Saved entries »
=== Begin Enclosure ===

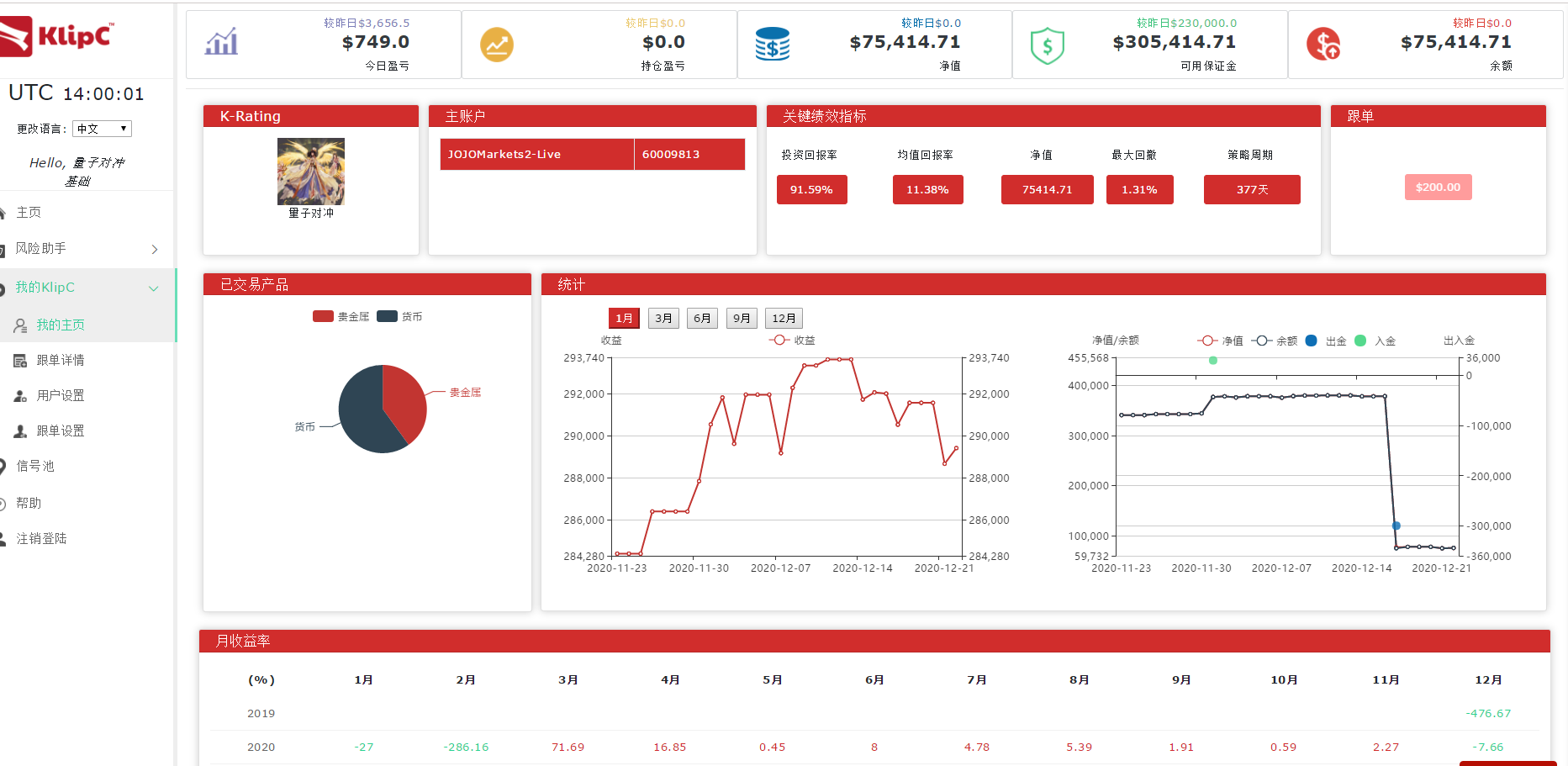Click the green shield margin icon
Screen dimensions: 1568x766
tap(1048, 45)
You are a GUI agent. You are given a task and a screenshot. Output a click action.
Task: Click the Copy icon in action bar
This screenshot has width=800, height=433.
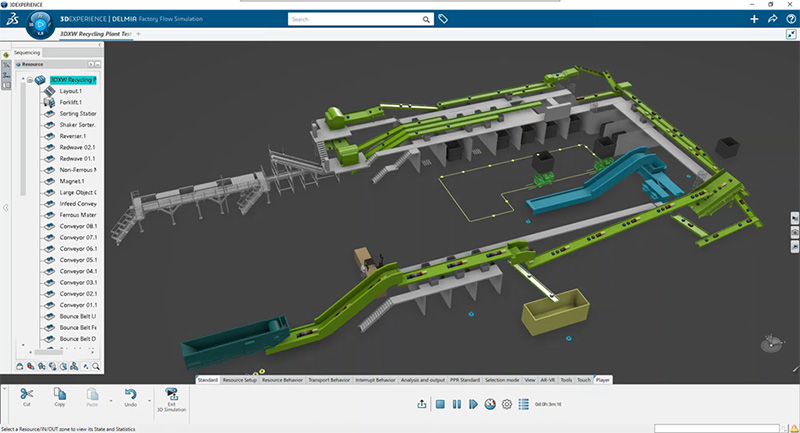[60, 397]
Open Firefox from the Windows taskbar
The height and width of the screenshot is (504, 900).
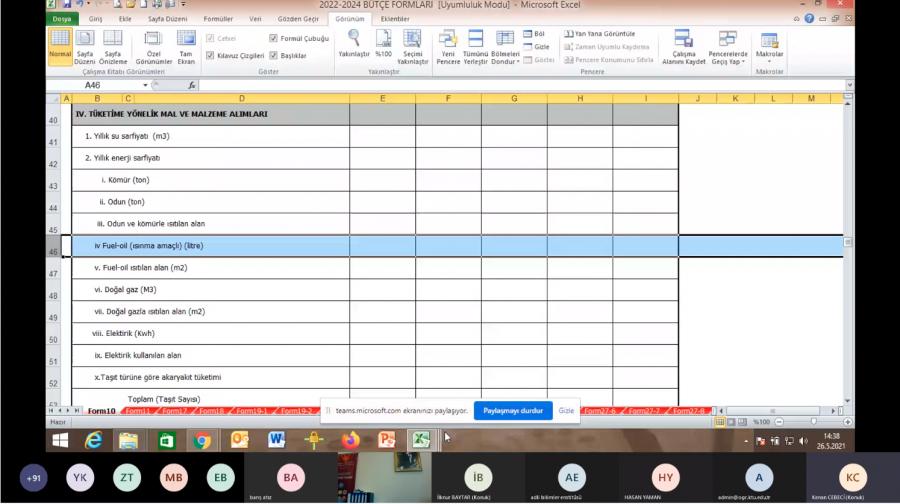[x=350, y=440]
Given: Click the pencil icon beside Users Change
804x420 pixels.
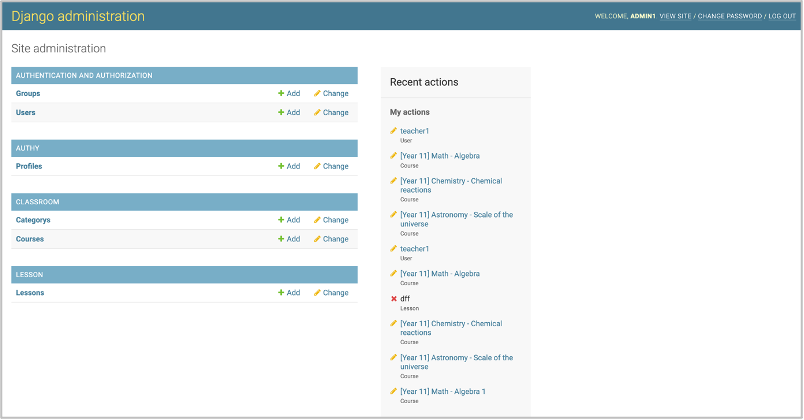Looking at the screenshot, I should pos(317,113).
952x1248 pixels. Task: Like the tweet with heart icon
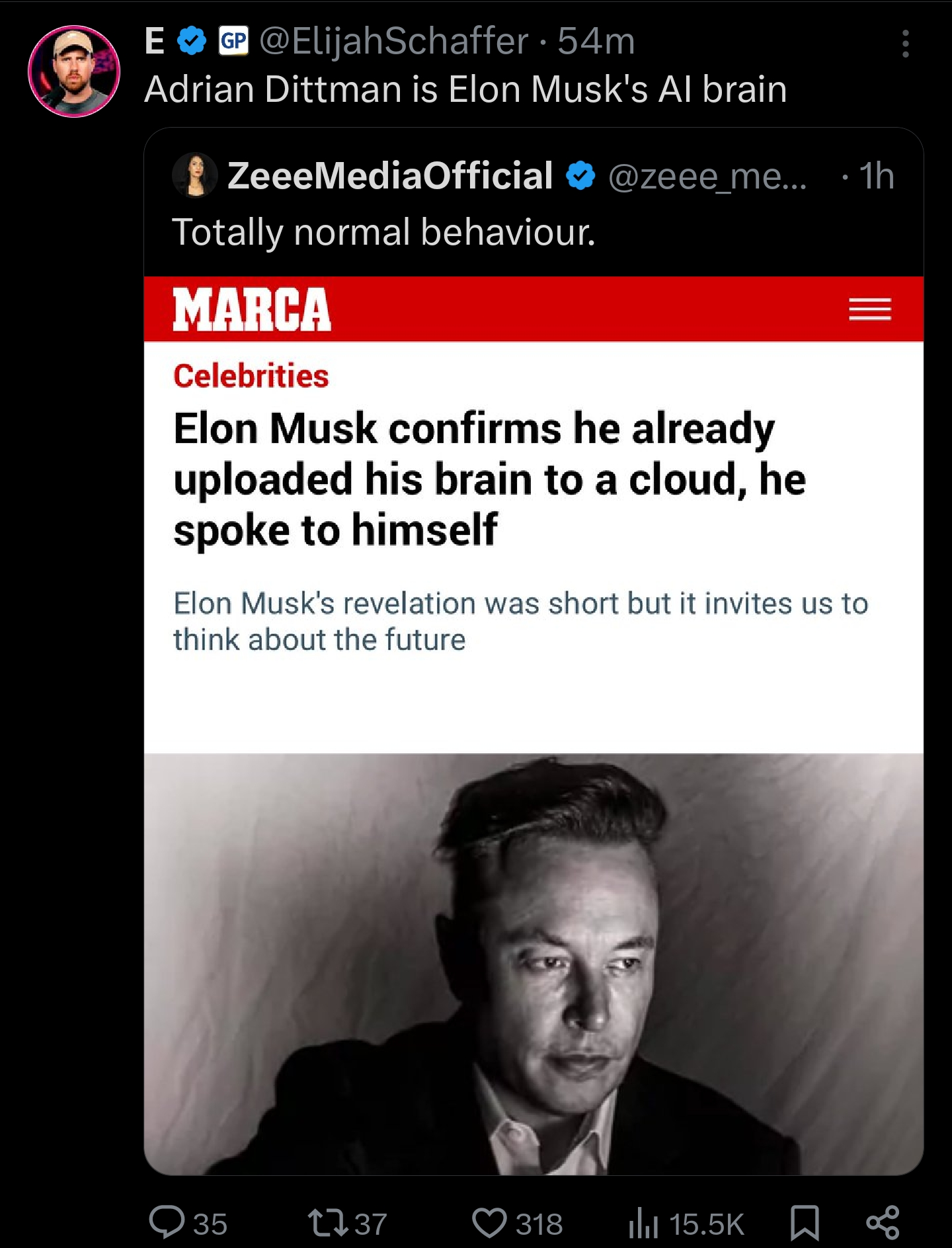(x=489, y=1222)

=== End Enclosure ===

WORK REQUEST » Your reply should consist only of the lines running from the line with "804x420 pixels." to the end of the entries, both included, copied exactly and without any pictures.

RESPONSE TO THIS EXERCISE »
804x420 pixels.
Looking at the screenshot, I should pos(317,113).
952x1248 pixels. Task: Like the tweet with heart icon
(x=489, y=1222)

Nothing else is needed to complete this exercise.